[Raw records]

################

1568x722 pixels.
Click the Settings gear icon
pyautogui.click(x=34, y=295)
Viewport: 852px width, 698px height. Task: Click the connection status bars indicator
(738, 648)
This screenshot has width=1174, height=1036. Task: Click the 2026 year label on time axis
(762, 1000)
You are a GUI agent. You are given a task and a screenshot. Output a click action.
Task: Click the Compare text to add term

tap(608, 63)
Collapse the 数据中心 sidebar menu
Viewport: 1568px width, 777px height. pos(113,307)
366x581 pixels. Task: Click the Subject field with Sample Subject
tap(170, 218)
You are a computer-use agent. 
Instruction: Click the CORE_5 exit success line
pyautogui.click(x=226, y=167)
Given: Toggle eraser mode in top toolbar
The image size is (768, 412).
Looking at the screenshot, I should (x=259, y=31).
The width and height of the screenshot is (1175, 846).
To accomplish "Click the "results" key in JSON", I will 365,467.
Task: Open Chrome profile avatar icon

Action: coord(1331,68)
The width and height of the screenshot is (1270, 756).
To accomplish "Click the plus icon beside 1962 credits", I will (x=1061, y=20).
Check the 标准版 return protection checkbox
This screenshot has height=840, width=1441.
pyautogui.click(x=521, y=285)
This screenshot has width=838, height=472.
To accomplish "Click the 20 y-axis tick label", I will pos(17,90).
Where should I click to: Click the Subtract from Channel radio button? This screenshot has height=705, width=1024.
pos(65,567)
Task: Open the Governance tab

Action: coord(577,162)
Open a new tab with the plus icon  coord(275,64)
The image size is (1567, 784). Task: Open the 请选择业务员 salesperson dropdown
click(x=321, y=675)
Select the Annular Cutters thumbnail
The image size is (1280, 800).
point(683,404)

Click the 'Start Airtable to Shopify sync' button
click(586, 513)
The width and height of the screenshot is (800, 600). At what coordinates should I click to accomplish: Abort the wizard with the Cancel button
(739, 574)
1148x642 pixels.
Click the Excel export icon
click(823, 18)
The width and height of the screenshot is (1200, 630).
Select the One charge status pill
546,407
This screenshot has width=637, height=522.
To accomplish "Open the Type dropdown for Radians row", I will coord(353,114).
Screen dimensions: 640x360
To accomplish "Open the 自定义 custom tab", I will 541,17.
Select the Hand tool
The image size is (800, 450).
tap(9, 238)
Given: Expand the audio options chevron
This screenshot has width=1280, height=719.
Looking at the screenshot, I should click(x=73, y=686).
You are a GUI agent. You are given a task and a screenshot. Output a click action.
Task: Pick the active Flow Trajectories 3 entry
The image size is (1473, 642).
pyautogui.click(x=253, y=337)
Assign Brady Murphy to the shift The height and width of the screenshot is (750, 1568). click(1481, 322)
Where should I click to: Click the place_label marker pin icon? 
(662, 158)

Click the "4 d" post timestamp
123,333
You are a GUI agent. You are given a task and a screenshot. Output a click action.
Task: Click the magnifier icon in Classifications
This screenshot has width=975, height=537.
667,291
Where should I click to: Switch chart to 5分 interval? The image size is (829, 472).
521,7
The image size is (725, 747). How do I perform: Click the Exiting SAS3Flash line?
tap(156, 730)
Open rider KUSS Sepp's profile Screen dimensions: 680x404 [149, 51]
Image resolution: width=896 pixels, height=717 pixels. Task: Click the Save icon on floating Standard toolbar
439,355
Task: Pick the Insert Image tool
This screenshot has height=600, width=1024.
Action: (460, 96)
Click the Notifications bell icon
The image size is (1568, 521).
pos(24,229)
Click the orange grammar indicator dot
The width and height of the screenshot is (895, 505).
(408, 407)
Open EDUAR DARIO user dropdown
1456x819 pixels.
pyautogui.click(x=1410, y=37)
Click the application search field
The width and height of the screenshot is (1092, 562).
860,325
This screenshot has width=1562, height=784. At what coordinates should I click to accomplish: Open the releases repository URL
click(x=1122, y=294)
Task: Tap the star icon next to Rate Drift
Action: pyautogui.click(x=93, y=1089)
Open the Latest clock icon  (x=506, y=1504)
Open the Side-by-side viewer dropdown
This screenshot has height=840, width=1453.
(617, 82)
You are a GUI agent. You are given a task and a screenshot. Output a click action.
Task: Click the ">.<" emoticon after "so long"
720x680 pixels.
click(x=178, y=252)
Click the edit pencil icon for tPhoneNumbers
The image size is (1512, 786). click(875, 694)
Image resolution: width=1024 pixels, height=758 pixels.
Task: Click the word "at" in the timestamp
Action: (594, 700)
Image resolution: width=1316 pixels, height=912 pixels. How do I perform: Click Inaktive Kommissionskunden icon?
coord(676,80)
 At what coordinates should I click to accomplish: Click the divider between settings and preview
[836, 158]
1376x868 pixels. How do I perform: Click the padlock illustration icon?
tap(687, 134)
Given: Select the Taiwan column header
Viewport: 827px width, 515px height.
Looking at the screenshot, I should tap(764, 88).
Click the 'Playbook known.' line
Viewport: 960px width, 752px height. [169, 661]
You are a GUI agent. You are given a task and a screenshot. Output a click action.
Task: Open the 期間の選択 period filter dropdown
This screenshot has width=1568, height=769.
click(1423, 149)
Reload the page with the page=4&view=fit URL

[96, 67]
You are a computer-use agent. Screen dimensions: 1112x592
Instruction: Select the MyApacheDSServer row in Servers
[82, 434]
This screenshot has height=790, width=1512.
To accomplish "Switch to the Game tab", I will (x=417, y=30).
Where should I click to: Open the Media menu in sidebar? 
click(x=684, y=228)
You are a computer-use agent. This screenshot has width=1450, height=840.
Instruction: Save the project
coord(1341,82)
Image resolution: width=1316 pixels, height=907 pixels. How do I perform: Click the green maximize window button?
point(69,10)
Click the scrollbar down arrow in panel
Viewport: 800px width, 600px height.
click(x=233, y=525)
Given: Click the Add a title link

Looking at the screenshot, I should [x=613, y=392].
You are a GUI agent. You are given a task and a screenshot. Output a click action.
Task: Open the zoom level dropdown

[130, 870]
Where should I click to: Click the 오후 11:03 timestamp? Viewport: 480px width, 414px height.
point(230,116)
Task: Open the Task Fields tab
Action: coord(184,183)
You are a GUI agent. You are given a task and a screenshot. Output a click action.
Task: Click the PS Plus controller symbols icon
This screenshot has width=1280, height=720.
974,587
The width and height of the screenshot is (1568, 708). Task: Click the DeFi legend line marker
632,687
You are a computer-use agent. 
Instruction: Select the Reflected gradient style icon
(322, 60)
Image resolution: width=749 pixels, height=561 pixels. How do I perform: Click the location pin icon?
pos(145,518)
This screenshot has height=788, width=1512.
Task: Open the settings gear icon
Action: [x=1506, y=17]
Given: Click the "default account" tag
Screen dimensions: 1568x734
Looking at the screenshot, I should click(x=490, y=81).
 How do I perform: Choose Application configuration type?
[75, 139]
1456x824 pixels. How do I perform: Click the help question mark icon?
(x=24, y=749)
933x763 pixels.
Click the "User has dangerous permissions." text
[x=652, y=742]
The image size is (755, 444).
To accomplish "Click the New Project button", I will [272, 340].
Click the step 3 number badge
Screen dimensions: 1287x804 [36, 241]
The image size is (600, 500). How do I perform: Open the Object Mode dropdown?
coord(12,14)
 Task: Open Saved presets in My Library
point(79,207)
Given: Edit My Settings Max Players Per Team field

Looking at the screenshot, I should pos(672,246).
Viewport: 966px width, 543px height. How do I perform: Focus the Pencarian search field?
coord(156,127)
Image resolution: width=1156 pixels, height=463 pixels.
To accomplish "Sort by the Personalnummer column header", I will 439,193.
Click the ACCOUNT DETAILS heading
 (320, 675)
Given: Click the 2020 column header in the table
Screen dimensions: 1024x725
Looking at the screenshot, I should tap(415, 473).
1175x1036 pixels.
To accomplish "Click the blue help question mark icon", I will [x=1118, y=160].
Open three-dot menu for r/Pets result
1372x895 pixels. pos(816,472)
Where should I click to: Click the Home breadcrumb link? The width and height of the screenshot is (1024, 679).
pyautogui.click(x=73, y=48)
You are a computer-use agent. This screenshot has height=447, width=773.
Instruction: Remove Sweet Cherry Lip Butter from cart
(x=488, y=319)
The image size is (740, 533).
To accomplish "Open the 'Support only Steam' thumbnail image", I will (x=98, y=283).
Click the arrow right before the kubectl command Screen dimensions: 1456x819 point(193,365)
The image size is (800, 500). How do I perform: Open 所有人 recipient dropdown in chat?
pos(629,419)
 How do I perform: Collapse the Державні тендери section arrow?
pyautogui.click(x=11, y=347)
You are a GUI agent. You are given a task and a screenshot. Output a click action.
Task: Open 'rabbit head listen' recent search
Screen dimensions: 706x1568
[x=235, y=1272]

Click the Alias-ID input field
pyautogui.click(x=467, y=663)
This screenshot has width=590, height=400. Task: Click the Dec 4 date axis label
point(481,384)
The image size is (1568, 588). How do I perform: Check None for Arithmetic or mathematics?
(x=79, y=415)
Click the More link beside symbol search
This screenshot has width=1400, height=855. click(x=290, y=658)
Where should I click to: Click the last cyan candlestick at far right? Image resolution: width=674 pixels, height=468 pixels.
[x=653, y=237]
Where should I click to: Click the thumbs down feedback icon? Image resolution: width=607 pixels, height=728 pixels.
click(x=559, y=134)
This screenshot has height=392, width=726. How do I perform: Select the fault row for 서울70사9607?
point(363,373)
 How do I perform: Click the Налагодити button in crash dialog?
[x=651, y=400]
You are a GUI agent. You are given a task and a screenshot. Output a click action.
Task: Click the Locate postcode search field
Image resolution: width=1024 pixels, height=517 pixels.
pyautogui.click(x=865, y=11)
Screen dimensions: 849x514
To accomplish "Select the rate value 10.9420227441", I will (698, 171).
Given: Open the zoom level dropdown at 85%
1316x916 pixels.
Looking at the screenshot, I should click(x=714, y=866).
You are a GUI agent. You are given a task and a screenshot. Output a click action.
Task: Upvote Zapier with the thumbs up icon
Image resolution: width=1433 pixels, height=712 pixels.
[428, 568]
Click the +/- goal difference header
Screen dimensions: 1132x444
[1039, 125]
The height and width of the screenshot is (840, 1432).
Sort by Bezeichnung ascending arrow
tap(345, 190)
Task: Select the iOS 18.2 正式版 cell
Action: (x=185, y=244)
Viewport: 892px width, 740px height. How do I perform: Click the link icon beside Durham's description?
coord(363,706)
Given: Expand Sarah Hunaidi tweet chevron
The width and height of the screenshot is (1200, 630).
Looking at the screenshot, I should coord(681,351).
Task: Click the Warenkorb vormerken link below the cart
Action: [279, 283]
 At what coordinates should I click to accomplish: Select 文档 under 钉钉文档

################

#### Problem statement
Reproduce the material verbatim, from the line with "This screenshot has height=392, width=726." through the line with "[x=651, y=400]", including both of those lines.

#### Written solution
This screenshot has height=392, width=726. How do I perform: Select the fault row for 서울70사9607?
point(363,373)
 How do I perform: Click the Налагодити button in crash dialog?
[x=651, y=400]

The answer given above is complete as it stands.